**What the task asks**
The records that follow are to be repeated exactly, in full.

■ ■ ■ ■ ■

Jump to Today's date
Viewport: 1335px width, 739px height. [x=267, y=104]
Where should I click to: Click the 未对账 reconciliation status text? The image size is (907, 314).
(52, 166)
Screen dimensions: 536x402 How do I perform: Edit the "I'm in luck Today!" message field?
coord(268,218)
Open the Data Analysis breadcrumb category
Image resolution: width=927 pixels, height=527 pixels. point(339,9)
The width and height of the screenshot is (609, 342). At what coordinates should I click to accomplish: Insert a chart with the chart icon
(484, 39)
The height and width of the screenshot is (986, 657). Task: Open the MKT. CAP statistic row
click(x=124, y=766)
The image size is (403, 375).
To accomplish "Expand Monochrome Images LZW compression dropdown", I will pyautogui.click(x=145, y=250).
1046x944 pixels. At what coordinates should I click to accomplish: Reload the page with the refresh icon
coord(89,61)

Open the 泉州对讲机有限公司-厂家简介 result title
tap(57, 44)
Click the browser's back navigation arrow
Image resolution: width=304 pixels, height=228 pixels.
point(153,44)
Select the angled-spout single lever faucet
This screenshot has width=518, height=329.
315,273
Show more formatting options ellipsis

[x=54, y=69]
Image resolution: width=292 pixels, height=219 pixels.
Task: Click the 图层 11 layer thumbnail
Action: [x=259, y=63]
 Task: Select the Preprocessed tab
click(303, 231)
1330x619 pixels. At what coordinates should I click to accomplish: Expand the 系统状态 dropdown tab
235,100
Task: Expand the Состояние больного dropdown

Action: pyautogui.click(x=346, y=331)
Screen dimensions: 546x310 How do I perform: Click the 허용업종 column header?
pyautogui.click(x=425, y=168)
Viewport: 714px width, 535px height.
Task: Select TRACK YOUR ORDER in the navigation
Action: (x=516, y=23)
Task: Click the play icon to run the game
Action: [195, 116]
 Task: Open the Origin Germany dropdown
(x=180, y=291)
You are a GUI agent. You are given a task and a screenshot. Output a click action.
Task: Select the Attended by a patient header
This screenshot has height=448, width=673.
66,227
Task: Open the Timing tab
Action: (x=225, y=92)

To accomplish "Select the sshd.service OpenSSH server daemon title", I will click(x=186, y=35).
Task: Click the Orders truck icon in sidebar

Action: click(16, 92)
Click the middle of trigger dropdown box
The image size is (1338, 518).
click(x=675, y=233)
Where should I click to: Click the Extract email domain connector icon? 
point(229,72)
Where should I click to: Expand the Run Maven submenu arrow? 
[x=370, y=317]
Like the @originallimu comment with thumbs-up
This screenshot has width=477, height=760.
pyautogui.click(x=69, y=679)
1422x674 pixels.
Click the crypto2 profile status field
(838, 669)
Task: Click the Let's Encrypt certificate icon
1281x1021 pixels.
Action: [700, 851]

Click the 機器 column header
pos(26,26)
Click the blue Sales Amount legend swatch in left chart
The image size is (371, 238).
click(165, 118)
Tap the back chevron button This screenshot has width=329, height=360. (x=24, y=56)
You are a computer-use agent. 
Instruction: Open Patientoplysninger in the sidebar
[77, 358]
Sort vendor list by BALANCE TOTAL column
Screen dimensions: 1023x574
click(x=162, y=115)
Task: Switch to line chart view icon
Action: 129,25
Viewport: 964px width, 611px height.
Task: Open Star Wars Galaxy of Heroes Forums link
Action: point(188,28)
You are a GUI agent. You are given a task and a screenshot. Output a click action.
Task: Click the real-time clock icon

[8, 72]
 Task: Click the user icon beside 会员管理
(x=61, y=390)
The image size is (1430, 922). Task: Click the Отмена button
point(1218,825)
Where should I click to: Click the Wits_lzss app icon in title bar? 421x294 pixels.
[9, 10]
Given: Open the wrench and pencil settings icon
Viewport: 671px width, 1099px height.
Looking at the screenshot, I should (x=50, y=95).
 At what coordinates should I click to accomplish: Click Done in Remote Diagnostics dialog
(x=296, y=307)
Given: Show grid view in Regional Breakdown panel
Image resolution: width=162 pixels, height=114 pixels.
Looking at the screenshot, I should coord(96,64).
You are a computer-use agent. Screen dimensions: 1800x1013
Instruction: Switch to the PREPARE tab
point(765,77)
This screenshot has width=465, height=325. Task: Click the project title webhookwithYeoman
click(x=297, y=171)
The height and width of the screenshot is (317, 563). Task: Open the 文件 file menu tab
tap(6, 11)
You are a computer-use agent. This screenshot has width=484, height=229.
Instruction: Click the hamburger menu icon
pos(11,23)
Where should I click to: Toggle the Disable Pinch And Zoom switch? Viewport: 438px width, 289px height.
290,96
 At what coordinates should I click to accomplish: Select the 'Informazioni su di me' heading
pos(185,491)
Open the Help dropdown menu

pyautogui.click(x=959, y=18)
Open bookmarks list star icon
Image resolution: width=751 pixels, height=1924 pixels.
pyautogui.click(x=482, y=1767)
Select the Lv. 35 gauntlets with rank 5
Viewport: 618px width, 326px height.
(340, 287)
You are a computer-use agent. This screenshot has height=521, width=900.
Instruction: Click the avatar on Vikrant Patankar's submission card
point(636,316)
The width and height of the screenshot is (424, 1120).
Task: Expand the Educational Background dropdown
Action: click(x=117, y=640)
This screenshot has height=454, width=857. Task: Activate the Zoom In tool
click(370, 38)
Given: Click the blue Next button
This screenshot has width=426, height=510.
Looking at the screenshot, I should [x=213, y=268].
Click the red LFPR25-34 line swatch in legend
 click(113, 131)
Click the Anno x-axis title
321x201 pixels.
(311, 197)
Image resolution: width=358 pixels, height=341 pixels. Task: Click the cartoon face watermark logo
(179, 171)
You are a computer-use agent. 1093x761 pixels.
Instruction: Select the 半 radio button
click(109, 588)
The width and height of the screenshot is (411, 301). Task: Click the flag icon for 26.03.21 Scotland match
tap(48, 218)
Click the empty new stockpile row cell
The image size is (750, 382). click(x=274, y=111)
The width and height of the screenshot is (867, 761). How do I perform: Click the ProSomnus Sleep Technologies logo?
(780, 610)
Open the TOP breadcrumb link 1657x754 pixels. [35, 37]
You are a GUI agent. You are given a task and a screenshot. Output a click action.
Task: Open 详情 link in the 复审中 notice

■ ■ ■ ■ ■

**Answer space**
Jump to Today's date
Viewport: 1335px width, 739px height. [x=267, y=104]
Where should I click to: Click the 未对账 reconciliation status text? The image size is (907, 314).
(52, 166)
Screen dimensions: 536x402 How do I perform: Edit the "I'm in luck Today!" message field?
coord(268,218)
Open the Data Analysis breadcrumb category
Image resolution: width=927 pixels, height=527 pixels. point(339,9)
The width and height of the screenshot is (609, 342). At what coordinates should I click to accomplish: Insert a chart with the chart icon
(484, 39)
The height and width of the screenshot is (986, 657). Task: Open the MKT. CAP statistic row
click(x=124, y=766)
The image size is (403, 375).
To accomplish "Expand Monochrome Images LZW compression dropdown", I will pyautogui.click(x=145, y=250).
1046x944 pixels. At what coordinates should I click to accomplish: Reload the page with the refresh icon
coord(89,61)

Open the 泉州对讲机有限公司-厂家简介 result title
tap(57, 44)
Click the browser's back navigation arrow
Image resolution: width=304 pixels, height=228 pixels.
point(153,44)
Select the angled-spout single lever faucet
This screenshot has width=518, height=329.
315,273
Show more formatting options ellipsis

[x=54, y=69]
Image resolution: width=292 pixels, height=219 pixels.
Task: Click the 图层 11 layer thumbnail
Action: [x=259, y=63]
 Task: Select the Preprocessed tab
click(303, 231)
1330x619 pixels. At what coordinates should I click to accomplish: Expand the 系统状态 dropdown tab
235,100
Task: Expand the Состояние больного dropdown

Action: pyautogui.click(x=346, y=331)
Screen dimensions: 546x310 How do I perform: Click the 허용업종 column header?
pyautogui.click(x=425, y=168)
Viewport: 714px width, 535px height.
Task: Select TRACK YOUR ORDER in the navigation
Action: (x=516, y=23)
Task: Click the play icon to run the game
Action: [195, 116]
 Task: Open the Origin Germany dropdown
(x=180, y=291)
You are a GUI agent. You are given a task and a screenshot. Output a click action.
Task: Select the Attended by a patient header
This screenshot has height=448, width=673.
66,227
Task: Open the Timing tab
Action: (x=225, y=92)

To accomplish "Select the sshd.service OpenSSH server daemon title", I will click(x=186, y=35).
Task: Click the Orders truck icon in sidebar

Action: click(16, 92)
Click the middle of trigger dropdown box
The image size is (1338, 518).
click(x=675, y=233)
Where should I click to: Click the Extract email domain connector icon? 
point(229,72)
Where should I click to: Expand the Run Maven submenu arrow? 
[x=370, y=317]
Like the @originallimu comment with thumbs-up
This screenshot has width=477, height=760.
pyautogui.click(x=69, y=679)
1422x674 pixels.
Click the crypto2 profile status field
(838, 669)
Task: Click the Let's Encrypt certificate icon
1281x1021 pixels.
Action: [700, 851]

Click the 機器 column header
pos(26,26)
Click the blue Sales Amount legend swatch in left chart
The image size is (371, 238).
click(165, 118)
Tap the back chevron button This screenshot has width=329, height=360. (x=24, y=56)
You are a computer-use agent. 
Instruction: Open Patientoplysninger in the sidebar
[77, 358]
Sort vendor list by BALANCE TOTAL column
Screen dimensions: 1023x574
click(x=162, y=115)
Task: Switch to line chart view icon
Action: 129,25
Viewport: 964px width, 611px height.
Task: Open Star Wars Galaxy of Heroes Forums link
Action: point(188,28)
You are a GUI agent. You are given a task and a screenshot. Output a click action.
Task: Click the real-time clock icon

[8, 72]
 Task: Click the user icon beside 会员管理
(x=61, y=390)
The image size is (1430, 922). Task: Click the Отмена button
point(1218,825)
Where should I click to: Click the Wits_lzss app icon in title bar? 421x294 pixels.
[9, 10]
Given: Open the wrench and pencil settings icon
Viewport: 671px width, 1099px height.
Looking at the screenshot, I should (x=50, y=95).
 At what coordinates should I click to accomplish: Click Done in Remote Diagnostics dialog
(x=296, y=307)
Given: Show grid view in Regional Breakdown panel
Image resolution: width=162 pixels, height=114 pixels.
Looking at the screenshot, I should coord(96,64).
You are a computer-use agent. Screen dimensions: 1800x1013
Instruction: Switch to the PREPARE tab
point(765,77)
This screenshot has width=465, height=325. Task: Click the project title webhookwithYeoman
click(x=297, y=171)
The height and width of the screenshot is (317, 563). Task: Open the 文件 file menu tab
tap(6, 11)
You are a computer-use agent. This screenshot has width=484, height=229.
Instruction: Click the hamburger menu icon
pos(11,23)
Where should I click to: Toggle the Disable Pinch And Zoom switch? Viewport: 438px width, 289px height.
290,96
 At what coordinates should I click to accomplish: Select the 'Informazioni su di me' heading
pos(185,491)
Open the Help dropdown menu

pyautogui.click(x=959, y=18)
Open bookmarks list star icon
Image resolution: width=751 pixels, height=1924 pixels.
pyautogui.click(x=482, y=1767)
Select the Lv. 35 gauntlets with rank 5
Viewport: 618px width, 326px height.
(340, 287)
You are a computer-use agent. This screenshot has height=521, width=900.
Instruction: Click the avatar on Vikrant Patankar's submission card
point(636,316)
The width and height of the screenshot is (424, 1120).
Task: Expand the Educational Background dropdown
Action: click(x=117, y=640)
This screenshot has height=454, width=857. Task: Activate the Zoom In tool
click(370, 38)
Given: Click the blue Next button
This screenshot has width=426, height=510.
Looking at the screenshot, I should [x=213, y=268].
Click the red LFPR25-34 line swatch in legend
 click(113, 131)
Click the Anno x-axis title
321x201 pixels.
(311, 197)
Image resolution: width=358 pixels, height=341 pixels. Task: Click the cartoon face watermark logo
(179, 171)
You are a computer-use agent. 1093x761 pixels.
Instruction: Select the 半 radio button
click(109, 588)
The width and height of the screenshot is (411, 301). Task: Click the flag icon for 26.03.21 Scotland match
tap(48, 218)
Click the empty new stockpile row cell
The image size is (750, 382). click(x=274, y=111)
The width and height of the screenshot is (867, 761). How do I perform: Click the ProSomnus Sleep Technologies logo?
(780, 610)
Open the TOP breadcrumb link 1657x754 pixels. [35, 37]
You are a GUI agent. You are given a task and a screenshot. Output a click action.
Task: Open 详情 link in the 复审中 notice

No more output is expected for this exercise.